## ABOUT THIS TASK:
Please quote exactly the lines below from the line containing "Image resolution: width=720" to the line containing "Task: Select the Run all tests option", both lines included, and nothing else.
═════ INFORMATION SHOWN ═════
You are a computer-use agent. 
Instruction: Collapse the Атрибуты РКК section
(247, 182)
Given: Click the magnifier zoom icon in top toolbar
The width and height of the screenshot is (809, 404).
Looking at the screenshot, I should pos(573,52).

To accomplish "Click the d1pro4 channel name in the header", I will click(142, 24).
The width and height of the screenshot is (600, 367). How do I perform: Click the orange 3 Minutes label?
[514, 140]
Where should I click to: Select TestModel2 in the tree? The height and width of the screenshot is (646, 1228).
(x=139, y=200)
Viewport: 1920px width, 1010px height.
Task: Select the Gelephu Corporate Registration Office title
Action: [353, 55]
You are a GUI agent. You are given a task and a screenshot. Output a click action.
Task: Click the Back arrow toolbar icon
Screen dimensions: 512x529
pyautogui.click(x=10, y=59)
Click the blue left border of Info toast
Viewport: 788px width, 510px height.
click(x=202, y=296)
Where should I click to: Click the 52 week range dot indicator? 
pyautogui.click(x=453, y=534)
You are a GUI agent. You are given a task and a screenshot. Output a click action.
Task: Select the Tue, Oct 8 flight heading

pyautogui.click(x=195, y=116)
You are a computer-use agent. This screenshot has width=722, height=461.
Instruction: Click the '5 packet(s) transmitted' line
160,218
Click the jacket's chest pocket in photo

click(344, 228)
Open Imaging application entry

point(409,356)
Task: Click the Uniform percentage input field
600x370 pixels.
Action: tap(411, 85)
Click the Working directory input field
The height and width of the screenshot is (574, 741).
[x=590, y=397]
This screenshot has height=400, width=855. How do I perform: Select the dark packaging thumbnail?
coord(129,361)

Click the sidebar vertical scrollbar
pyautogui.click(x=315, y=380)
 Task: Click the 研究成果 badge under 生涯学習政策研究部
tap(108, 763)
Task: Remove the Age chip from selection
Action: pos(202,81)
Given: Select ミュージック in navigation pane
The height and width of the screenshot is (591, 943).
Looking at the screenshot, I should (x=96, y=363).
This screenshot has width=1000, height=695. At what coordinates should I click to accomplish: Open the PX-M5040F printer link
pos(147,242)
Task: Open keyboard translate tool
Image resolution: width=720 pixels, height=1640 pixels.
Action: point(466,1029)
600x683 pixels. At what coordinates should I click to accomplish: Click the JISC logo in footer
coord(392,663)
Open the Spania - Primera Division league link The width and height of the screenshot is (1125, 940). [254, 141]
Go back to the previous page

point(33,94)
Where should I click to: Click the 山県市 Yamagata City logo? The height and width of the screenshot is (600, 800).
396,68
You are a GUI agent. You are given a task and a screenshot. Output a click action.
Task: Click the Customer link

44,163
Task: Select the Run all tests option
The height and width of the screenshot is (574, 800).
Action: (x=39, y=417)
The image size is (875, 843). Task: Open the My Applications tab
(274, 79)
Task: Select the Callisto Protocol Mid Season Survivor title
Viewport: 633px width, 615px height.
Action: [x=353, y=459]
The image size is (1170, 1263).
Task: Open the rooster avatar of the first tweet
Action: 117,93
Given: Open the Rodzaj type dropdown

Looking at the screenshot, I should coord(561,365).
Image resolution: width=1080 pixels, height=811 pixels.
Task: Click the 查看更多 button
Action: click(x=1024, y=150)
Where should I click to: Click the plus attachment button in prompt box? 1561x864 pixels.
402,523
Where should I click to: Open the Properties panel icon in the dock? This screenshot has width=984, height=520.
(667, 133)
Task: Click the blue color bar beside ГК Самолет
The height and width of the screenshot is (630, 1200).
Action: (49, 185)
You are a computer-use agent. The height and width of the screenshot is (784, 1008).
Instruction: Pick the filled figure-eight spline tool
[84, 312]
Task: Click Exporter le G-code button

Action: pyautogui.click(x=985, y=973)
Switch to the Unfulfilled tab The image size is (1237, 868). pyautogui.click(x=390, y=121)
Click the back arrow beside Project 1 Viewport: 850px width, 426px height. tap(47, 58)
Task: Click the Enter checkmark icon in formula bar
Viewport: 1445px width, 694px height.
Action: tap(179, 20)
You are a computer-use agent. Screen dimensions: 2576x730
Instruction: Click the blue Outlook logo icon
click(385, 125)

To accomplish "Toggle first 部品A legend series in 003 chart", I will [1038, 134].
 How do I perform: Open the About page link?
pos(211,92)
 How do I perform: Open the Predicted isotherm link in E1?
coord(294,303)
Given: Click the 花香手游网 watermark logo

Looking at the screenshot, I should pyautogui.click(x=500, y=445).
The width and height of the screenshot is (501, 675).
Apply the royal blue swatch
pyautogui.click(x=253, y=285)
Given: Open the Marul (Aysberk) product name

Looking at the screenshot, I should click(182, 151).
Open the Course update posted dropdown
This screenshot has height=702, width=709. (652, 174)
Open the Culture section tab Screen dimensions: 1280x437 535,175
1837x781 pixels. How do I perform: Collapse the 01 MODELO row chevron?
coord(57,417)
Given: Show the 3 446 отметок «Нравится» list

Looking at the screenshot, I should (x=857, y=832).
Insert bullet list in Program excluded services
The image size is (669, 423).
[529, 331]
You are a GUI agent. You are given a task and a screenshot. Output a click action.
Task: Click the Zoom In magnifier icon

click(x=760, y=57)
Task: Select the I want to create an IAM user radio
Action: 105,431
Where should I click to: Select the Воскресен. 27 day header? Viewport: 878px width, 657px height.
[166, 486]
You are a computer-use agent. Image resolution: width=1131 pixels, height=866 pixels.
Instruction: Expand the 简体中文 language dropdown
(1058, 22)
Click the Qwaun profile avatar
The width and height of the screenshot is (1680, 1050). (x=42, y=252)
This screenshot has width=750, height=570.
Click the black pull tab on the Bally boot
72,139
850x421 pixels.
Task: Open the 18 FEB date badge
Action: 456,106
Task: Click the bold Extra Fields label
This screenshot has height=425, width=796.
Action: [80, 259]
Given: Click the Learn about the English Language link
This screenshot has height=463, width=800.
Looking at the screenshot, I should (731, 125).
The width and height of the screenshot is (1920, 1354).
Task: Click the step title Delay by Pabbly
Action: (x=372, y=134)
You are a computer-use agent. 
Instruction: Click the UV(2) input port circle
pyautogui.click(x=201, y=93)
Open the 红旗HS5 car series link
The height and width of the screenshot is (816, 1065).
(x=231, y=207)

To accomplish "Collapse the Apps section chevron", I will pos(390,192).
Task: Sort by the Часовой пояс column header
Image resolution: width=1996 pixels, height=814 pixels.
═════
## ANSWER BOX:
Image resolution: width=720 pixels, height=1640 pixels.
Action: point(466,1029)
600x683 pixels. At what coordinates should I click to accomplish: Click the JISC logo in footer
coord(392,663)
Open the Spania - Primera Division league link The width and height of the screenshot is (1125, 940). [254, 141]
Go back to the previous page

point(33,94)
Where should I click to: Click the 山県市 Yamagata City logo? The height and width of the screenshot is (600, 800).
396,68
You are a GUI agent. You are given a task and a screenshot. Output a click action.
Task: Click the Customer link

44,163
Task: Select the Run all tests option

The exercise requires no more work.